Common Sense Policy in an age of austerity – why the UK needs a European Framework for Energy Efficiency
Over 100 representatives from British businesses and civil society organizations gathered at the House of Commons in London on 28 February, 2012 to discuss why, particularly in these times of austerity, the UK needs a European framework for energy efficiency. The debate which was co-organised by the European Alliance to Save Energy (EU-ASE), the UK’s Associate Parliamentary Renewable and Sustainable Energy Group (PRASEG) and All-Party Parliamentary Fuel Poverty and Energy Efficiency Group (FPEEG), was particularly relevant as the European Parliament’s ITRE committee had agreed a very forward-looking position on the Energy Efficiency Directive that morning
The Parliament vote set a positive tone for the debate and message from speakers was clear; the UK has the potential to lead the European energy efficiency market, helping not only to create significant jobs and growth opportunities for UK businesses but also to greatly contribute towards achieving the UK and the EU’s wider energy and climate goals. The Energy efficiency Directive is a vehicle to achieve all of this.

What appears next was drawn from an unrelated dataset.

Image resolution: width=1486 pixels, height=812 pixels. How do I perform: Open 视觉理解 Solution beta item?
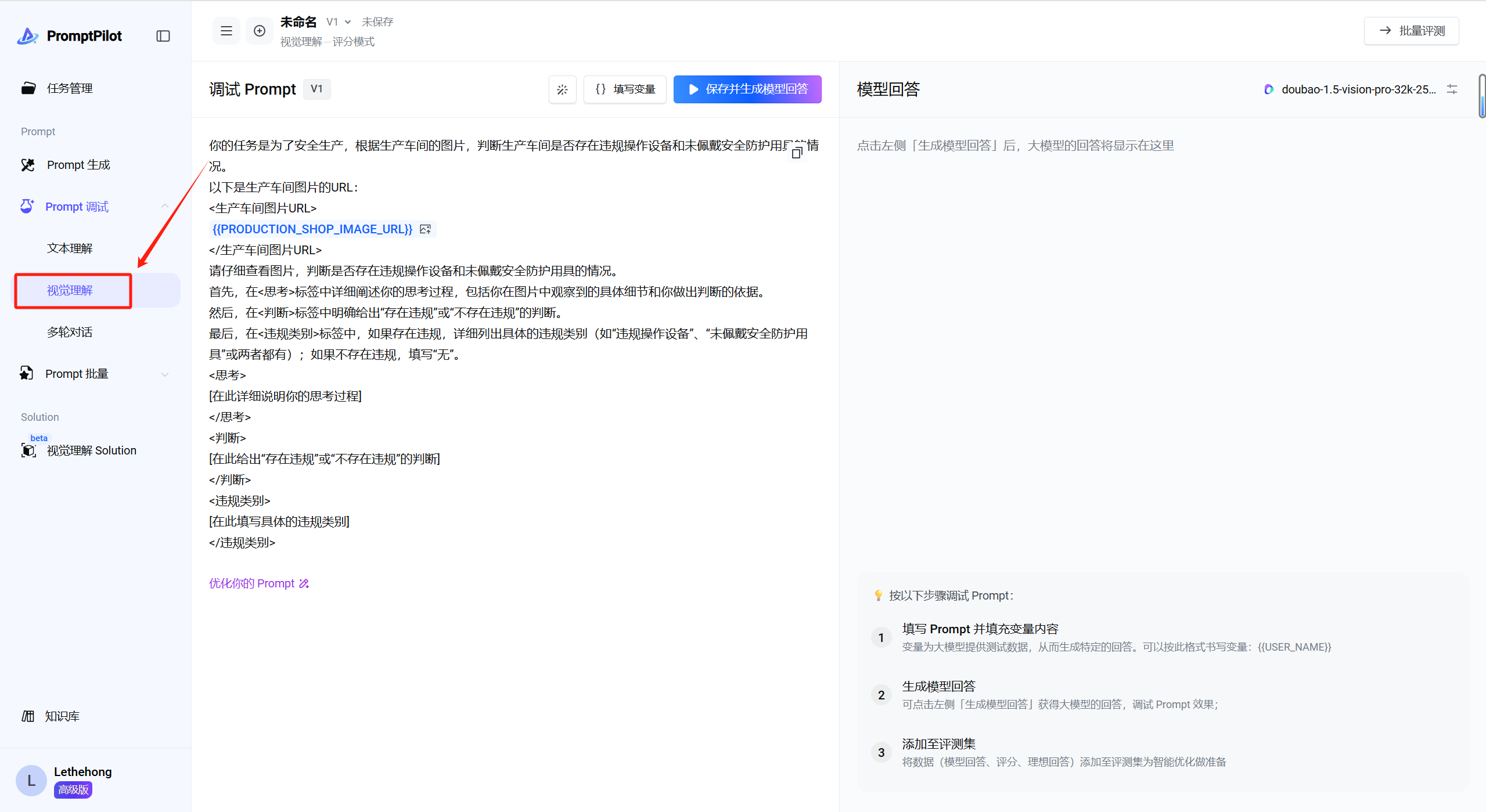91,450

Leading British companies are supportive of European action.
According to Tony Robson, CEO of Knauf Insulation, ‘‘The UK has long history of energy efficiency legislation. It is one of the areas where the UK is at the centre of what is right and where the UK can take the lead in Europe ” Martin Schaer added; “We have technology and industry is willing to support”.
But If the EU does not support UK and European businesses, according to Sumir Karayi, CEO of 1E, ‘We will be left behind again as the US and emerging markets grow’.
The UK coalition government was urged to support a strong Directive
Monica Frassoni, President of the European Alliance to Save Energy, urged the coalition government to work with colleagues in the European Council to raise and not weaken the ambition of the Directive.
In response, the UK’s new Secretary for State for Energy and Climate, Mr Edward Davey, recognized that “energy efficiency is something we can do better together”. He added, “If we get the right Directive it could drive innovation and give investors the certainty they seek and it would good for the economy and competitiveness”. However, he stressed that,“Nevertheless, we need to be realistic [and] there will be some tough negotiations”.
The conclusion; whilst it is going to be a challenge to bridge the gap between the very strong Parliament text and the current very weak council position, the UK can and should lead the charge on the Energy Efficiency Directive.